In [None]:
import pandas as pd
import spacy
import random
import string
from collections import Counter
import re
import requests
import json

In [None]:
!pip install --upgrade openai

Extract key terms

In [None]:
%env OPENAI_API_KEY=''

In [None]:
from openai import OpenAI

client = OpenAI()

def read_input_file_by_chunks(file_path, chunk_size=20):
    """Yields chunks of the input file, with each chunk containing up to 'chunk_size' rows."""
    with open(file_path, 'r', encoding='utf-8') as file:
        chunk = []
        for line in file:
            chunk.append(line.strip())
            if len(chunk) == chunk_size:
                yield " ".join(chunk)
                chunk = []
        if chunk:  # Handle any remaining lines
            yield " ".join(chunk)

def process_chunk_and_extract_terms(chunk, subject_context):
    """Extracts key terms and their definitions from the input text and returns them in JSON format."""
    # Few-shot examples to guide the model
    few_shot_examples = {
        "chemistry": {
            "MHz": "Megahertz, a unit of frequency equal to one million hertz.",
            "compounds": "a substance made up of two or more different chemical elements combined in a fixed ratio."
        },
        "physics": {
            "speed": "The rate at which someone or something is able to move or operate.",
            "Hz": "Hertz, the unit of frequency in the International System of Units, representing one cycle per second."
        },
        "computer science": {
            "memory-mapped I/O": "A method for performing I/O between the CPU and peripheral devices using memory addresses",
            "MD5": "Message Digest Algorithm 5, a widely used cryptographic hash function that produces a 128-bit hash value."
        },
        "history": {
            "Louis XIV": "King of France known for his long reign and his centralized control of the government and the economy",
            "Great Awakening": "a series of religious revivals in American colonies during the 18th and 19th centuries"
        },
        "economics": {
            "MP": "marginal product, the additional output produced by using one more unit of input",
            "marginal product of labor": "The change in output resulting from employing one more unit of labor."
        }
    }

    examples = few_shot_examples.get(subject_context, {})
    system_message = "As an expert glossary generator, here are some examples of key terms and their definitions:\n"
    for term, definition in examples.items():
        system_message += f'"{term}": "{definition}",\n'

    system_message += (f"Now, for {subject_context}, extract key terms from the provided text, ensuring each term has a unique and universally applicable definition within the field. "
                       "Terms should be extracted exactly as they appear, without alteration. Focus on significant concepts or units within the {subject_context} context, "
                       "providing clear, informative, and comprehensive definitions. Avoid repetition of terms with varying definitions; each term should have one definitive explanation. "
                       "Ignore overly simple or generic terms unless they are of specific relevance. Output should be in JSON format with terms as keys and their concise yet complete definitions as values.")
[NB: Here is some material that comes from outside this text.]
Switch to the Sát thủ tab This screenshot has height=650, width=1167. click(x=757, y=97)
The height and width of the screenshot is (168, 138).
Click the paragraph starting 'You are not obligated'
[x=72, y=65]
    response = client.chat.completions.create(
        model="gpt-3.5-turbo-0125",
        response_format={"type": "json_object"},
        temperature=0.5,
        max_tokens=4096,
        messages=[
            {"role": "system", "content": system_message},
            {"role": "user", "content": chunk}
        ]
    )

    print(response.choices[0].message.content)


def extract_terms_and_definitions(input_file_path, subject_context):
    """Extracts key terms and their definitions from the input file, processing in chunks."""
    for chunk in read_input_file_by_chunks(input_file_path):
        process_chunk_and_extract_terms(chunk, subject_context)

# Example usage:
input_file_path = 'virology.txt'
subject_context = "virology"

extract_terms_and_definitions(input_file_path, subject_context)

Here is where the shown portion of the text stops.